The whole ordeal was justified when the rams seemed to admire one another's pedicures. And happily, some were walking more comfortably as well.

Tuesday, November 16, 2010

Hoof Trimming Update

Well, we've had a busy week so far applying even more raddle marker to the breeding rams and taking forage samples of our silage bales, but we haven't trimmed the hooves on the rams yet. I don't think that Mike is looking forward to that project.

To collect the forage samples of the silage bales, I had to drill into the bales with a drill bit that collected the sample as I made the hole, and then I had to repair the plastic cover of the bale. After drilling into and repairing 75+ bales, I'm curious as to what we are really feeding our sheep. We'll send the samples for a nutritional analysis (most likely for protein and minerals).

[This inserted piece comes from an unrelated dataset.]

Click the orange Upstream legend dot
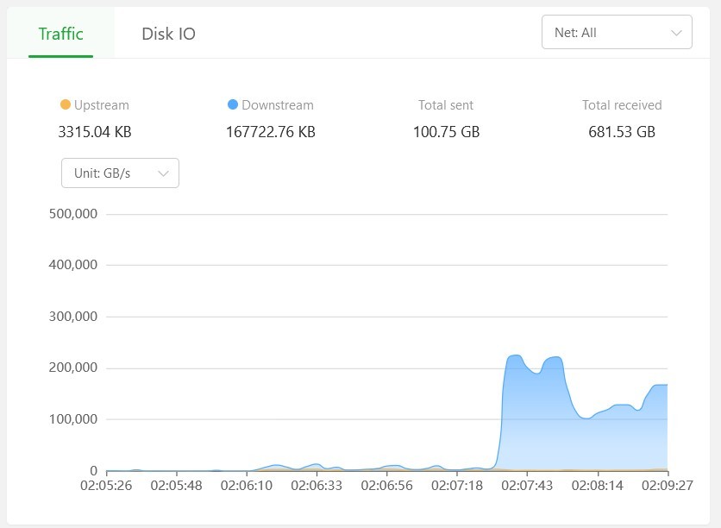 pyautogui.click(x=65, y=104)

Hopefully we'll wrestle with the rams and take care of their hoof issues, otherwise what kind of shepherd would I be?

Friday, November 12, 2010

Preview for Next Week: Do Rams Like Pedicures?

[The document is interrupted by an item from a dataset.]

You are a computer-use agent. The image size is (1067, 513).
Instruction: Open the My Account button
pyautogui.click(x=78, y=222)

Photo: Mike Corderman and Brian McArtor trimming a boer goat's hooves.

While walking down the hallway this afternoon I was stopped by Mike who asked me a very serious question, "are you busy the first half of next week?" I smelled a chance to get outside so I responded, "no, not yet." It turns out that our rams need their hooves trimmed, so check in later next week and I'll have something to say about wrestling well muscled Ile De France rams and attempting to provide them with pedicures.

Wednesday, November 10, 2010

Love is in the Air

The pastures of Premier are dappled with blue, orange and bright green smudges. The smudges are the ewes that have been marked by the rams this breeding season. Most of the rams have been turned out, but some were held back until early last week. Last Monday morning, Mike and I applied raddle marker to the chests of our three remaining rams. The raddle will give us the means to know which ewes have been bred.

Photo: Mike adds the first coat of Raddle Marker to our breeding rams. This is only the first of many coats for the season.

Monday's color of choice was blue, but during the past several weeks we have used green and orange markers.

Once the "boys" were released with the ewes, their noses were up in the air looking for that special someone.

Photo: This Ile de France ram is demonstrating the Flehmen Response, notice the curled lip and nose tilted in the air.

On Friday the rams and ewes were sent through the handling equipment, we documented the ewes that were marked by the rams. We use this information to determine when the ewes will be ready to lamb based on their 145 gestation period (ex. a ewe bred on November 5 should be ready to lamb on March 29th).

Photo: The raddle marker provides a distinctive mark for identification of bred ewes.

While the rams were restrained in the handling equipment, we applied more raddle marker to them, they seem to use quite a bit of the raddle marker.

At the East Farm, a new lambing/feeding building is nearing completion, the waterlines were finished Thursday, the window screens need to be installed and the electrical lines have yet to be run. Otherwise, the building is up and the sheep are now able to get out of the wind on the East Farm.

After playing "Love Connection", we brought baleage (hay silage) from the Home Farm to the East Farm. This will become a more common task during the winter when the pastures are covered in snow and the sheep are unable to find fresh grass.

Photo: Mike prepares some giant marshmallows (excuse me, haylage bales) for the sheep.

We unwrapped the bales and placed bale feeders around them. Once the bales were unwrapped, the sweetly acidic smell of silage permeated both the air and our nostrils.

Photos: The sheep decided that the haylage was indeed palateable and have since gone through several other bales. The bales are served in a Round Bale Feeder, not quite a silver platter but close enough.

Once the bales were placed the sheep were shepherded into the barn and after some hesitant chomps out of the bale, the sheep accepted their new diet and dug in. We'll have to bring more bales over in the next few days. This is our first year using silage on the farm, so feeding silage to our ewes will be a learning experience. We'll let you know how it turns out!

Photo: Dennis, Tracy, Mike and Patches hard at work herding the sheep.